Conçu comme un concept album évoquant les cabarets de l'Allemagne de Weimar, ce disque a quelque chose du fantasme pour Patricia: ressuciter l'atmosphère de décadence luxurieuse,avec sensualité et élégance; immortalisée par les films de von Sternberg, Bob Fosse ou Fassbinder; des théatres, caf-conc et bordels de Berlin pré-1933.
D'instinct, on pouvait se dire que cette couleur cabaretiere et allemande semblait faite pour la demoiselle: les afiscionados savent que c'est dans un cabaret de Sarrebruck que Patricia a fait ses 1eres armes de chanteuse.De plus, ses 1ers titres l'ont évoqué à plusieurs reprises.

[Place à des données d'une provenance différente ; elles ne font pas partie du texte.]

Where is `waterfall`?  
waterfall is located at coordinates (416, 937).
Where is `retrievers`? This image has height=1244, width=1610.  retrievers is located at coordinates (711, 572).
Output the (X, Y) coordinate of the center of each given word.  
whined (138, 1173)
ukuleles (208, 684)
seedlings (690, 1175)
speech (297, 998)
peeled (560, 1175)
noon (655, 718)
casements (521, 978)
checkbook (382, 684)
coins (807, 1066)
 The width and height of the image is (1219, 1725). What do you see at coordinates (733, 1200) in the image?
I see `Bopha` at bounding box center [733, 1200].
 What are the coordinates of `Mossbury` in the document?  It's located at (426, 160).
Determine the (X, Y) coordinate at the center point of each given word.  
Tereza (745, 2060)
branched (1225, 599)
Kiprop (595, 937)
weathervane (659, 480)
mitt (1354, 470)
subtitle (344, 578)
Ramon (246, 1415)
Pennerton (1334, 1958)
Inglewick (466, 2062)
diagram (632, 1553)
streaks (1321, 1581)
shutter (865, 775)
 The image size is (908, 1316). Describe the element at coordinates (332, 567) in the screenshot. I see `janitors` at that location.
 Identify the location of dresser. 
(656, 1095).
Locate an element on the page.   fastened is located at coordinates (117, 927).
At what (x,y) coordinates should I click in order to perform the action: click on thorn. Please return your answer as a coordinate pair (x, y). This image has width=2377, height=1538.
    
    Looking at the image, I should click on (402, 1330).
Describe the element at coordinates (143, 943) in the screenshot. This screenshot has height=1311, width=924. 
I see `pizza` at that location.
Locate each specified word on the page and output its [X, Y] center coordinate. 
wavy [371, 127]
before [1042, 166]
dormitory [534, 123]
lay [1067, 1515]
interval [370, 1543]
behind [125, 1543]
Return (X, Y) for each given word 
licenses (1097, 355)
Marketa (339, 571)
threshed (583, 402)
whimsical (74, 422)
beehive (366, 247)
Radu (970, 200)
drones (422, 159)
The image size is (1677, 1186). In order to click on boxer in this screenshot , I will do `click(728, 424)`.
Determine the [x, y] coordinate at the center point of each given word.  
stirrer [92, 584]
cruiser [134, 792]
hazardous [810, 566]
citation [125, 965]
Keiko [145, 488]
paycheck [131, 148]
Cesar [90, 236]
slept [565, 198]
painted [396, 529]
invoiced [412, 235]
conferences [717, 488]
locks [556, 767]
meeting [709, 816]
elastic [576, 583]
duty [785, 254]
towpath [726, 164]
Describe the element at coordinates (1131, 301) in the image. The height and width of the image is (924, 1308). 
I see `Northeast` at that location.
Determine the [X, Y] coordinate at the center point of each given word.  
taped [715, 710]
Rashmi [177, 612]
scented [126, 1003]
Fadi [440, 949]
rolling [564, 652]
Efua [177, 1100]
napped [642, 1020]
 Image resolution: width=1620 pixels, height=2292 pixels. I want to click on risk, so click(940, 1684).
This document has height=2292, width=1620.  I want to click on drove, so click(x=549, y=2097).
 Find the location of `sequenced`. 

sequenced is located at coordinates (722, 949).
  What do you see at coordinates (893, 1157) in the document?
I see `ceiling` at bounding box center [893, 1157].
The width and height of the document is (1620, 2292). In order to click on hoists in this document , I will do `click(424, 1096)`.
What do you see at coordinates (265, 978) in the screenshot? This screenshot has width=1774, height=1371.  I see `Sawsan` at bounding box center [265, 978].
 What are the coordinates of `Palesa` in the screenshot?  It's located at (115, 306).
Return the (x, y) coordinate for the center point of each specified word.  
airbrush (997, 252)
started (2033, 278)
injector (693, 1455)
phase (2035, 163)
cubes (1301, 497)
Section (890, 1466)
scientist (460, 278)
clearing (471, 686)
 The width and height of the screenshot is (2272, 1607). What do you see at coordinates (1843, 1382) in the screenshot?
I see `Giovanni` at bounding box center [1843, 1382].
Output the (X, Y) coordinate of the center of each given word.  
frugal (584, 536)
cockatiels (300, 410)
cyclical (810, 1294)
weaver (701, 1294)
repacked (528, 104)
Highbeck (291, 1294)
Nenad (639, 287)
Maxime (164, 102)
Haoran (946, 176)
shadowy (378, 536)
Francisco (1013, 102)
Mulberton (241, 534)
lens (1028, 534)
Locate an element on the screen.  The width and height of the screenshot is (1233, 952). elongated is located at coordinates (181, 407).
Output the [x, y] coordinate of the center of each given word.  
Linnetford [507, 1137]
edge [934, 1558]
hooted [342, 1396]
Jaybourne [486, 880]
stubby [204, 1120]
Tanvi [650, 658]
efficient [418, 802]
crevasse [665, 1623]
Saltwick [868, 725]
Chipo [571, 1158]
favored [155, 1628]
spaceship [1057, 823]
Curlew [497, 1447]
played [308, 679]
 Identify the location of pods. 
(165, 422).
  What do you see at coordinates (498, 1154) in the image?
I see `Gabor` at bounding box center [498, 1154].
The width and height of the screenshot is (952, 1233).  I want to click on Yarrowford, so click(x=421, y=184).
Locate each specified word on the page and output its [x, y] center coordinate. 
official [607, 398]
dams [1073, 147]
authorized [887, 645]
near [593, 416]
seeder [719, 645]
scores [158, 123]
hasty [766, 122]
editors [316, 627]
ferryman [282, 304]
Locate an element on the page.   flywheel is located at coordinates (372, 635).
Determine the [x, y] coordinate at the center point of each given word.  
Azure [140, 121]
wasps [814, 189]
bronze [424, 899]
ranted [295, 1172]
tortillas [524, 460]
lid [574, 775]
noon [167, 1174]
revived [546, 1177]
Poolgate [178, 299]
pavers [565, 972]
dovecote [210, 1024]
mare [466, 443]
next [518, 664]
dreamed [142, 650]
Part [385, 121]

Ce genre a une raisonnance toute particulière pour elle puisque c'est sa mère qui dès ses 7 ans l'emmenait là-bas; sa mère qu'elle évoque dans le titre"Une dernière fois" (qu'elle a cosigné).L'album , emprunt donc de souvenirs et de fantasmes surfe sur un son "retro-revival" qui fait les yeux doux aux sonorités jazzy et electro .Ce qui frappe d'ailleurs, c'est la grande unité de ton de l'ensemble, renforcée par le live où les anciennes sont "relookées"à la manière de Kabaret.
Cela dit si vous attendez du désuet et du clinquant variétoche(clichés du genre cabaret), vous allez vite être déçus: les morceaux légers ("kabaret,l'excellent interlude Pigalle")laissent souvent la place aux thèmes mélancoliques de clowns tristes("où sont les clowns?,et je t'aime encore")voir franchement noirs ("La chance jamais ne dure, s'il fallait le faire").Logiquement, les reprises("le jour se lève") et adaptations ont la part belle dans le disque mais le gracieux habillage sonore, la présence de titres méconnus ainsi que la densité de l'interprétation de Patricia nous le font carrément oublier. On peut dire qu'à 44 ans, sa voix(comme sa beauté) n'a jamais semblé aussi épanouie, forte et évocatrice.L'album se termine comme il commence , par un titre parlé-chanté brûlant d'érotisme ("le piano rouge"). patricia Kaas s'encanaille et cest pas pour me déplaire...
PS:L'achat de ce double ne pourrait même valoir que pour le concert du Casino de Paris où les morceaux de bravoure de la période Mademoiselle chante s'entremêlent aux nouveaux avec un son live qui les rend encore plus savoureux.